The dependent variable is dichotomous - I'm running a logistical regression on the probability of a candidate winning based on independent variables from both datasets
 

noetsi

Fortran must die
#7
multiple imputations is not fun with binary data although it can be done in theory. I would try hlsmith's suggestion first.
 
#8
Based on your description, I presume there are two candidates. My first question is: why there is fuzzy matching for two names (even with abbreviations this is hard to wrap my mind around)? It may be helpful to share a snippet of the data. You say both datasets have about 10k rows. But, it's important to know what each row represents exactly. When you merge the two datasets into one, you expect the information across a row to represent one "observation" in your data. The most important question imo is, what defines an observation? Try to merge one row together and describe what it tells you. I'm not totally convinced that name is the unique identifier per row.

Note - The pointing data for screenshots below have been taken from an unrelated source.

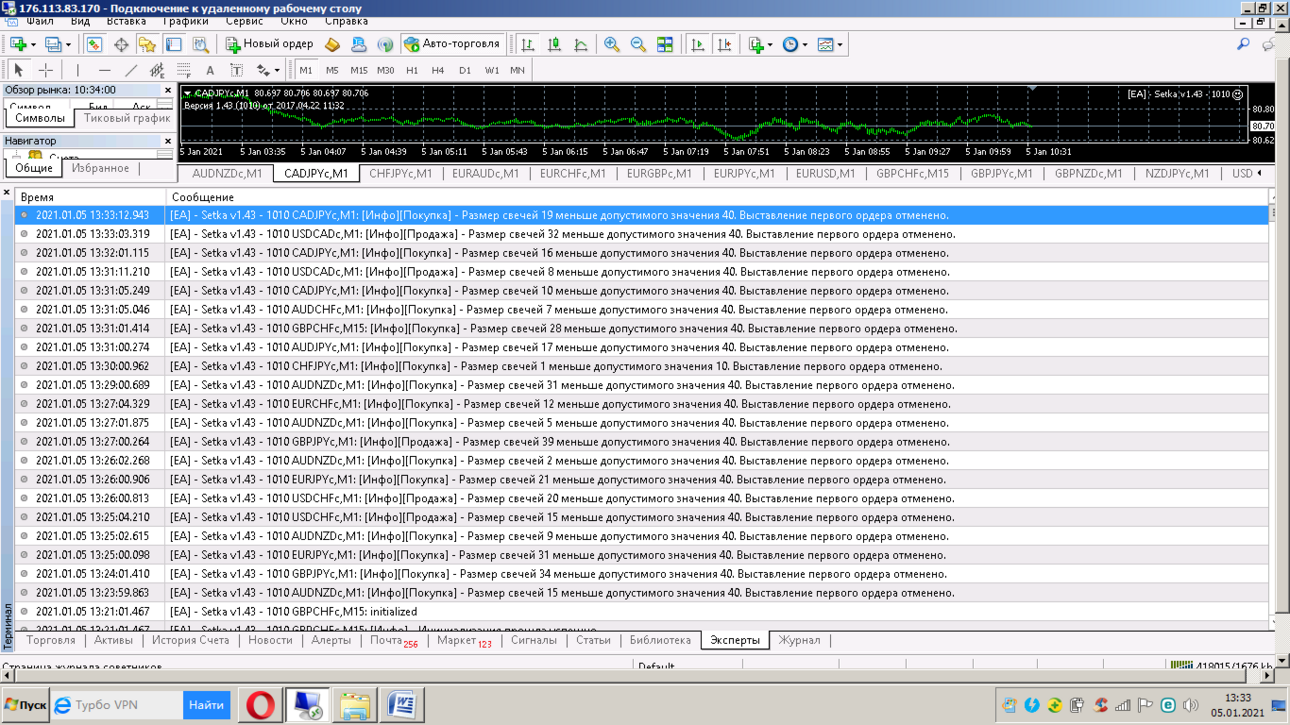Expand the indicators list dropdown arrow
This screenshot has height=725, width=1290.
pyautogui.click(x=770, y=44)
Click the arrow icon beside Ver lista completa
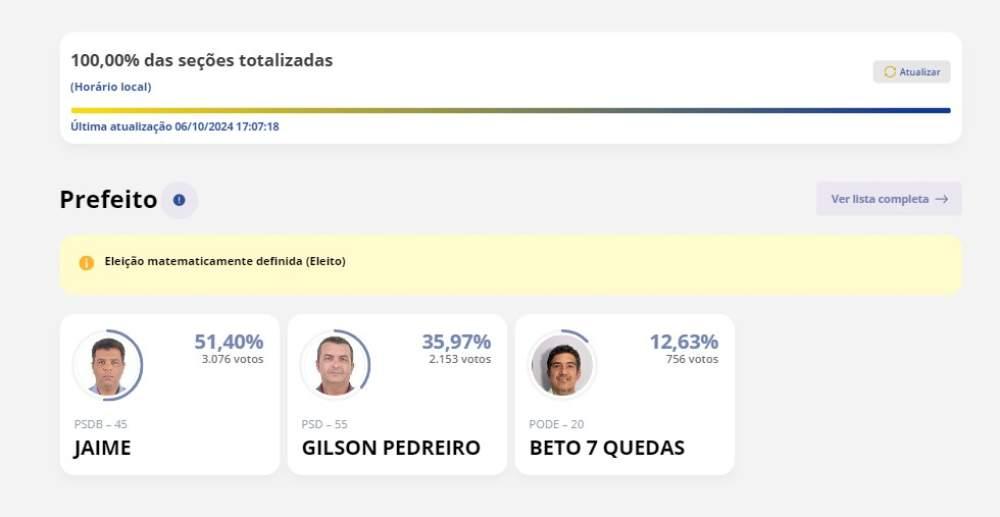 click(941, 199)
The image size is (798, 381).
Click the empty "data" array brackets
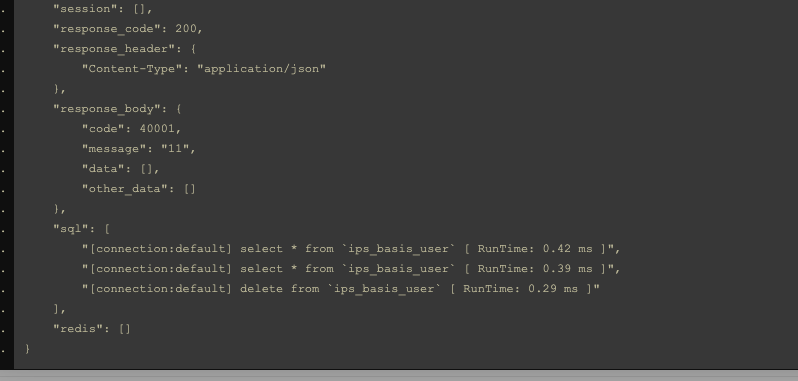click(x=147, y=169)
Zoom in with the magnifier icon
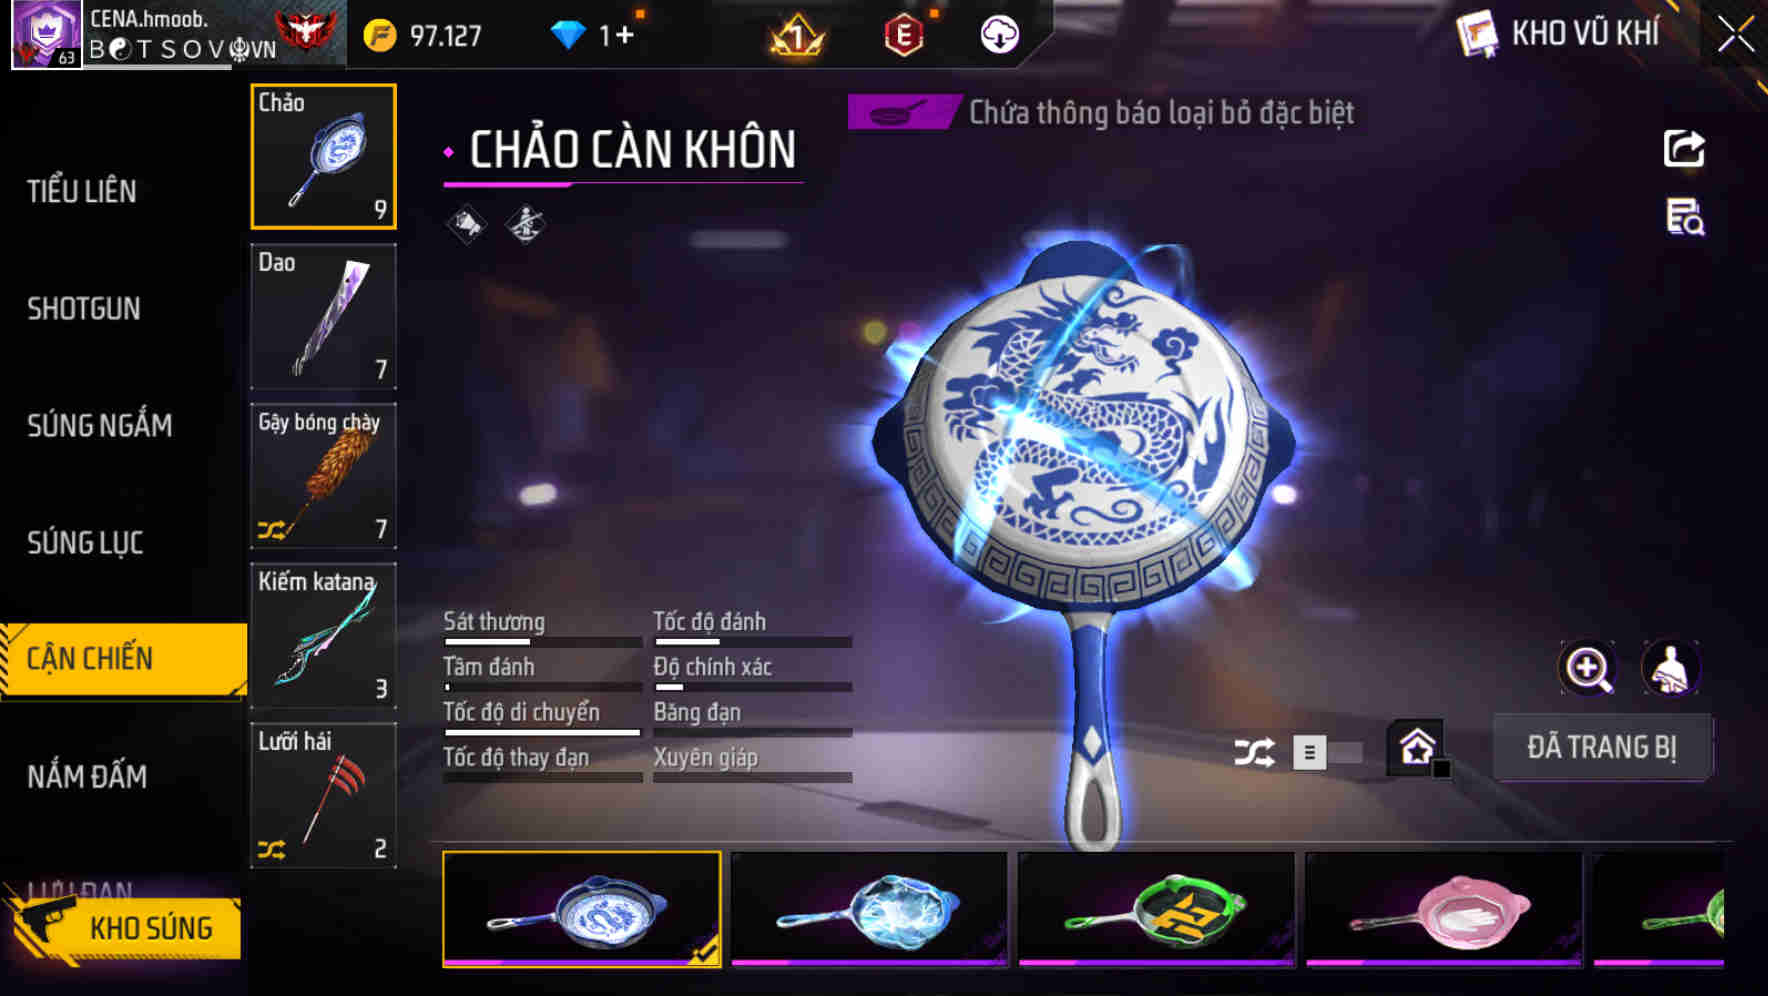The width and height of the screenshot is (1768, 996). point(1588,668)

Example: Let's say I'm building a logistic regression model to predict the outcome of a baseball game for a particular pitcher (dependent variable: Win/Loss). If I have some independent variables from the games in one dataset and more independent variables from the games in another dataset and I join on win/loss the games will most likely be all scrambled. I could be wrong, but this may be an issue in your case (setting aside the fuzzy matching issue).
 
Last edited:

noetsi

Fortran must die
#9
you can try like commands to get the information. I do this with text although doing it in a join would be...painful if possible (I like that word painful it appears).

maybe that is what you mean by fuzzy logic.